LA COULEUVRE VIPÉRINE

La collection n’aurait pas été complète sans celle-ci. Son nom lui vient de la ressemblance avec la vipère, mais comme toutes les couleuvres elle est bien inoffensive.

Les experts vous diront qu’elle est facilement différenciable d’une vipère par sa pupille bien ronde…

LE POUILLOT DE TYPE SIBÉRIEN

Déjà que j’ai parfois de la peine à distinguer un pouillot véloce d’un pouillot fitis, imaginez-vous qu’il existe des sous-espèces du pouillot véloce dites scandinave et sibérien. Et, pour simplifier la chose, il y a même des variations dans ces sous-espèces.
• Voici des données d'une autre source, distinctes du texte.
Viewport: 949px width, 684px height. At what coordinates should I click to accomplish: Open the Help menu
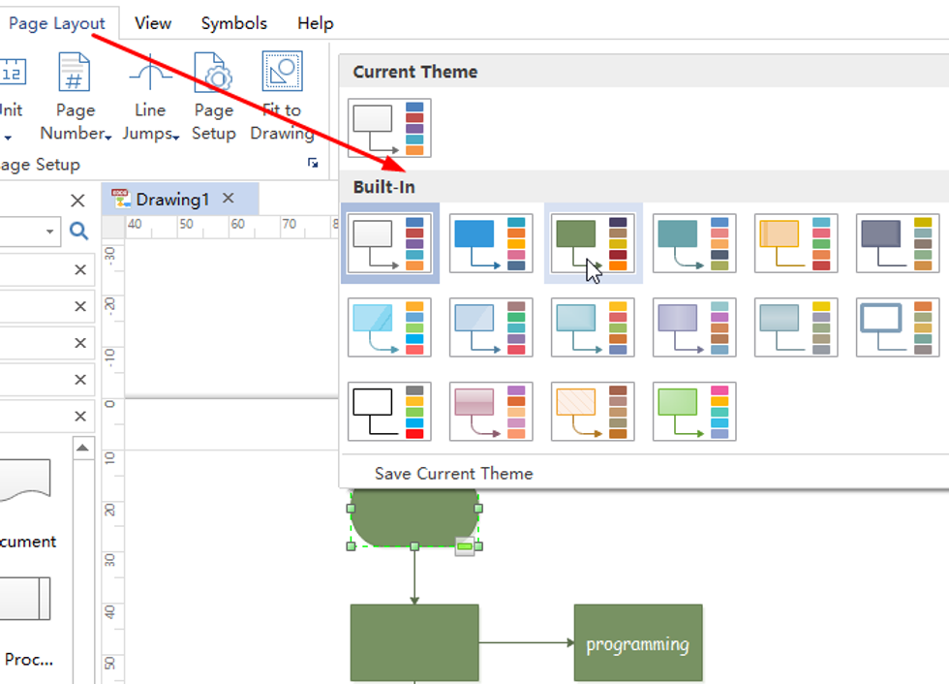pyautogui.click(x=315, y=22)
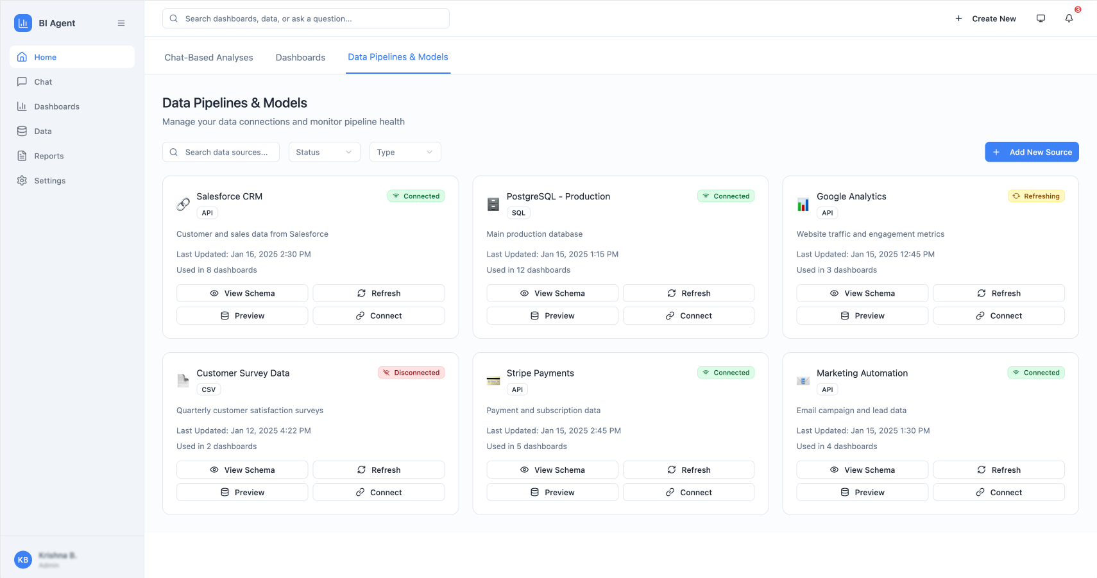Click the notification bell icon
Viewport: 1097px width, 578px height.
[x=1069, y=19]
Selon les spécialistes, leur chant peut permettre de les distinguer. Certains disent même qu’il faut avoir l’oiseau en main pour l’identifier formellement. Alors, faisons leur confiance et laissons leur la responsabilité d’avoir identifié celui photographié par Paola !

LA LUSCINIOLE À MOUSTACHES

Plutôt rare chez nous, elle est aussi difficile à voir, cachottière et dissimulée dans les roseaux.

Ce qui explique qu’elle a mis du temps à figurer sur notre site. C’est désormais fait grace à notre antenne tessinoise.

LE FULIGULE DE BAER

Oiseaux extrêmement rare, donné comme étant à risque extinction, que faisait-il dans les eaux du lac de Neuchâtel ? Nul le sait, bien que l’hypothèse d’une fuite de captivité soit crédible, étant donné qu’il niche en Russie et Mongolie et qu’il fréquente les régions chinoises..

Peu importe ! Il fait maintenant la une du site.